▸ **TEXT PASSAGE**:
┌────────
Ever drive through a Ballroom? You probably have in Palm Beach.

For whatever reason, I like to know exactly where important buildings once stood – where its footprint was, for somehow I think it lingers and makes a permanent impression on the

The Hotel Royal Poinciana

area. For Palm Beach, no other structure could be as important as the Hotel Royal Poinciana (HRP) once was. Envisioned as the grand hotel on Lake Worth, Henry Flagler built the hotel in 1893, and expanded it many times until it became not only the largest wooden structure in the world, but the largest hotel in the world.

I knew that the HRP was near where the Flagler Museum is today, and that it was on the Lake Worth (Intracoastal Waterway) side of the island. A historical marker in the area indicates that today’s Palm Beach Tower condominiums are on the land where the HRP once stood. But I wondered, where exactly did the hotel stand? Maps of the time didn’t really provide a clue, because so much has changed in roadways; houses and cottages once there are gone too.

Then I stumbled across detailed maps of West Palm Beach the Sanborn Company prepared to estimate rates for fire insurance (http://en.wikipedia.org/wiki/Sanborn_Maps). The University of Florida has scanned the pre-1923 Sanborn Maps of Florida cities and towns, and the maps provide a rich history of buildings that once stood in many Florida cities (http://ufdc.ufl.edu/?c=SANBORN).

Hotel

The Hotel Royal Poinciana

Included in the maps for West Palm Beach are the maps of Palm Beach, with incredibly detailed maps of the HRP, even listing how many night watchmen would be on duty and information on all buildings on the site. I took this map and overlaid it on a modern aerial photograph from Google maps. My only points of reference were the then Flagler residence with the small road in front, the shoreline of Lake Worth, and Royal Poinciana Way. These points allowed me to scale and place the hotel exactly on the modern landscape.

And then I saw it. Today’s Cocoanut Row roadway, just north of the Flagler Museum, cuts squarely through the ballroom of the Hotel Royal Poinciana! The ballroom is the small octogon shaped room on the picture above. Countless rich and famous people danced on that floor; the biggest event of every HRP season was the George Washington Ball, and the event would have had its grandest moments on that ballroom floor.
└────────
▸ **WHAT THIS EXERCISE ASKS**:
a) Write out the part of the Hotel Royal Poinciana passage that begins with the words "Ever drive through" and ends with the words "in the world.", keeping it word for word.
b) In the data records, give again word for word the lines starting with the line containing "Task: Click the Adherence 91.5% gauge ring" and ending with the line containing "This screenshot has height=1568, width=514.", including both of those lines.

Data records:
┌────────
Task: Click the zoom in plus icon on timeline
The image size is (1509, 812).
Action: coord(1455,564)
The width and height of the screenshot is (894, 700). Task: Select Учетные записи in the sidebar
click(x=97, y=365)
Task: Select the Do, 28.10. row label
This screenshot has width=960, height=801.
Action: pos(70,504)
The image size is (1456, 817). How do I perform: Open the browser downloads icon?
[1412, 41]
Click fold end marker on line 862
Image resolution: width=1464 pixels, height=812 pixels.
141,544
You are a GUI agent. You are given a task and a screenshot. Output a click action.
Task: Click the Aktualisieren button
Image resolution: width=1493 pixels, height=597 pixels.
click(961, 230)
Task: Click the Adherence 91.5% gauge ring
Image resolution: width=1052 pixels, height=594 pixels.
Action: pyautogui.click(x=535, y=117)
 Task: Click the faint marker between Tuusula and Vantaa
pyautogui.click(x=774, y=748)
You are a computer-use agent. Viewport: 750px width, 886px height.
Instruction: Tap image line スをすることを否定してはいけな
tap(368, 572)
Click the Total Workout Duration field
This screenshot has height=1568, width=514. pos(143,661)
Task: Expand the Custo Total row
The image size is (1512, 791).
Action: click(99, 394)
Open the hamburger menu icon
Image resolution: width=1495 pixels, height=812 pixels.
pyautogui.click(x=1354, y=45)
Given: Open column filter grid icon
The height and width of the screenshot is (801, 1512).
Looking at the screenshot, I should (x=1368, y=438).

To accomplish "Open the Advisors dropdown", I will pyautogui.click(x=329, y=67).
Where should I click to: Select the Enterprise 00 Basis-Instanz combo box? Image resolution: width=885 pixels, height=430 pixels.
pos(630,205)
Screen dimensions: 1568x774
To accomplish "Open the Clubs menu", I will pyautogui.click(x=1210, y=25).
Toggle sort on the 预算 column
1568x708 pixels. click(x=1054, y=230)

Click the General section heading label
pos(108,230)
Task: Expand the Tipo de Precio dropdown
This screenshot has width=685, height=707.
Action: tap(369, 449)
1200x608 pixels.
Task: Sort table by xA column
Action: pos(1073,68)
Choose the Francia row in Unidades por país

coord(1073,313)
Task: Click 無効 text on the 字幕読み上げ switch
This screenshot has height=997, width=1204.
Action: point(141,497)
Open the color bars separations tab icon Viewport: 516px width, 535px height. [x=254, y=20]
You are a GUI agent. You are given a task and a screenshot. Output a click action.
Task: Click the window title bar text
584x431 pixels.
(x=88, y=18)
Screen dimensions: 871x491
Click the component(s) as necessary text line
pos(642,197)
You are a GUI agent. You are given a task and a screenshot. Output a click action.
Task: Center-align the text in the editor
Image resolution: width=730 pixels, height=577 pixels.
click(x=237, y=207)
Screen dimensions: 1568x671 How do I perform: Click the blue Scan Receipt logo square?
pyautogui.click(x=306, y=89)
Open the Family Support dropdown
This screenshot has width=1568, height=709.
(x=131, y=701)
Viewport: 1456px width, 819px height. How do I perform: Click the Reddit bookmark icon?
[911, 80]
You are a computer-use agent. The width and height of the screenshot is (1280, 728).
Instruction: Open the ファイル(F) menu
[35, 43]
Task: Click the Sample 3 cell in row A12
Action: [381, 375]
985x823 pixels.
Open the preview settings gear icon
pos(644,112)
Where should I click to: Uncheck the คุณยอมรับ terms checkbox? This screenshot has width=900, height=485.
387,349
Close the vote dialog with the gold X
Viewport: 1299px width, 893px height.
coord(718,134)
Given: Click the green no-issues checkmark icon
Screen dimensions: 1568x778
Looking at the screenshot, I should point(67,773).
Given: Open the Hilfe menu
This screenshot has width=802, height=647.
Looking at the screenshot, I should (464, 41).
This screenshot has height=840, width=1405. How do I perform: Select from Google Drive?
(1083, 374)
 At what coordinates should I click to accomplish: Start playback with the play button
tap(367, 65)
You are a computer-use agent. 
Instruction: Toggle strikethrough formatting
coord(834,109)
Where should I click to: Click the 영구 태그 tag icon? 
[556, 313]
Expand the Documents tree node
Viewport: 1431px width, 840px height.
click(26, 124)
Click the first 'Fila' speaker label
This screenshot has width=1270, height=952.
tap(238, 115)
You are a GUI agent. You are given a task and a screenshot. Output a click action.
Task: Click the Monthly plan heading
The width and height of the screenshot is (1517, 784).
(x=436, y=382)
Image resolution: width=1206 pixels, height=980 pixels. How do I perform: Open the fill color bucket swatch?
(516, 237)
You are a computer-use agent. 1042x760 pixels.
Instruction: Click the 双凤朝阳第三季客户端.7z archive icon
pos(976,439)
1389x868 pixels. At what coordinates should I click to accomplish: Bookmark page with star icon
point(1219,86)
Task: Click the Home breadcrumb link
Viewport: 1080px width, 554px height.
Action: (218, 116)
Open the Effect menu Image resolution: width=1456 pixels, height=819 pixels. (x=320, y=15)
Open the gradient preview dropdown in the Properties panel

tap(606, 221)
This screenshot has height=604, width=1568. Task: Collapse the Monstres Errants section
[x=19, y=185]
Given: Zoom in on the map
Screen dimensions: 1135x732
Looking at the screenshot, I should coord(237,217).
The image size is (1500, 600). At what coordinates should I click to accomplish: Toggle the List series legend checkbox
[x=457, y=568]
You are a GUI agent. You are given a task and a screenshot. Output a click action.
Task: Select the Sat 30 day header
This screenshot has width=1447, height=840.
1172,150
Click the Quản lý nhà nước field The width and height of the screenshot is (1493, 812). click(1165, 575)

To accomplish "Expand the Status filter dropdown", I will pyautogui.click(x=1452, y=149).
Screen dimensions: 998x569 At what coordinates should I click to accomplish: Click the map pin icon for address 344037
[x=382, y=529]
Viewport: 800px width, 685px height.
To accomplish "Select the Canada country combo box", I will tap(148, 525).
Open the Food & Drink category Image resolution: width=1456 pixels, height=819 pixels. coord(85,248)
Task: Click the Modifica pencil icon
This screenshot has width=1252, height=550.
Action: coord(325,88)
└────────
▸ **TASK RESPONSES**:
a)
Ever drive through a Ballroom? You probably have in Palm Beach.

For whatever reason, I like to know exactly where important buildings once stood – where its footprint was, for somehow I think it lingers and makes a permanent impression on the

The Hotel Royal Poinciana

area. For Palm Beach, no other structure could be as important as the Hotel Royal Poinciana (HRP) once was. Envisioned as the grand hotel on Lake Worth, Henry Flagler built the hotel in 1893, and expanded it many times until it became not only the largest wooden structure in the world, but the largest hotel in the world.

b)
Task: Click the Adherence 91.5% gauge ring
Image resolution: width=1052 pixels, height=594 pixels.
Action: pyautogui.click(x=535, y=117)
 Task: Click the faint marker between Tuusula and Vantaa
pyautogui.click(x=774, y=748)
You are a computer-use agent. Viewport: 750px width, 886px height.
Instruction: Tap image line スをすることを否定してはいけな
tap(368, 572)
Click the Total Workout Duration field
This screenshot has height=1568, width=514. pos(143,661)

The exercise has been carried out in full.